Despite much enquiry into the subject of divination it is notable that the myth had not been elicited before, and in particular that the myth in no wise addresses the question of why or how the divination spider gains its knowledge. This is presented as a fait accompli in the story. Moreover, there is a clear resonance with the dream which Farnham Rehfisch documented in Warwar in 1953 (Rehfisch, 1969). I quote his account in full. Rehfisch describes the serious illness and subsequent recovery of a woman who

"afterwards ... began to describe her adventures which I shall call a 'dream', though the Mambila would firmly resist my interpretation and would argue that the events recalled were in fact true.
She said that she had died and come back to life. The ancestors had come to her and offered a choice morsel of chicken cooked in palm-oil and highly spiced with red peppers. Who these ancestors were is not certain, other than its being known that they must have been her direct ascendants. Having accepted the food, she died and was taken to the world of the shades. There she found a village very similar to the one she had left. The Mambila believe that the shades live in villages much like those of the living. Farms surround the settlement as is the case here on earth. The sick woman, however, found some differences. The shades owned vast quantities of coloured cloth of European manufacture, a commodity which had only recently become desirable to the Mambila. There were many more chickens to be seen, far more than would be found in a village of the living and they had one odd characteristic, namely that all were white. The houses were all in an excellent state of repair and the settlement looked extremely prosperous. She began to speak to some of the ancestors, who asked her about her life on earth. When she mentioned that she had left two small children behind, one two years old and the other four, they became very angry. They scolded her very severely for abandoning her offspring and they said it was a mistake to let her die. The next thing she knew, she awoke on her bed."

However, Rehfisch also wrote "The Mambila have no origin myths.
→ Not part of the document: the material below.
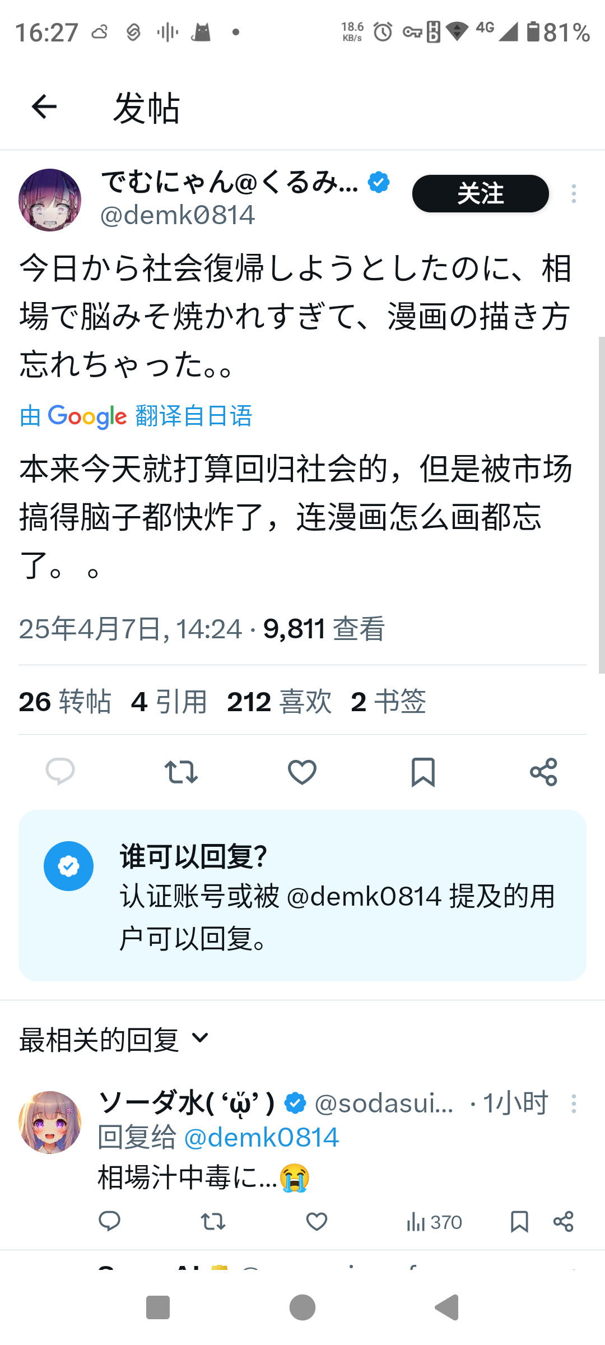
Task: Open three-dot menu on sodasui reply
Action: [574, 1104]
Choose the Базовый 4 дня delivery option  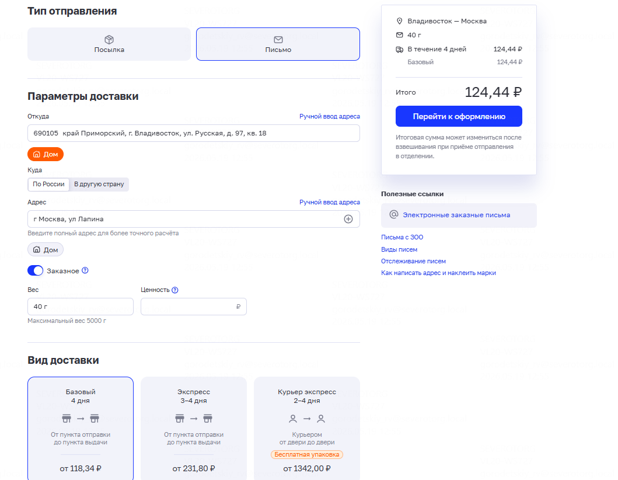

Much time was spent enquiring into the origin of the tribe, all to no avail. ...Some of my informants said that comparatively recently, perhaps about a hundred years ago, some of the Mambila groups now on the plateau had emigrated from the lowlands in what is today the French Cameroons. The villages from which they came are were located near settlements occupied today by Mambila-speaking peoples." (1972:10). In contemporary Cameroon Mambila say that they come from the highlands, on the Mambila Plateau. The last wave of Mambila arrived on the Tikar Plain in the last half of the C19th (see Zeitlyn n.d.).

Rehfisch's conclusion is that the dream was used to claim supernatural sanction for the wearing of European manufactured cloth, although there is some evidence from early photos 16 that it was being worn before this date.

In his article "A Hundred Years of Change in Kalabari Religion" (1970) Horton argues that it is peripheral, relatively unimportant deities which were the agents of change in Kalabari religion. Horton's argument implies that the use of the Mambila dead to legitimate change as documented by Rehfisch, constitutes an argument for their unimportance.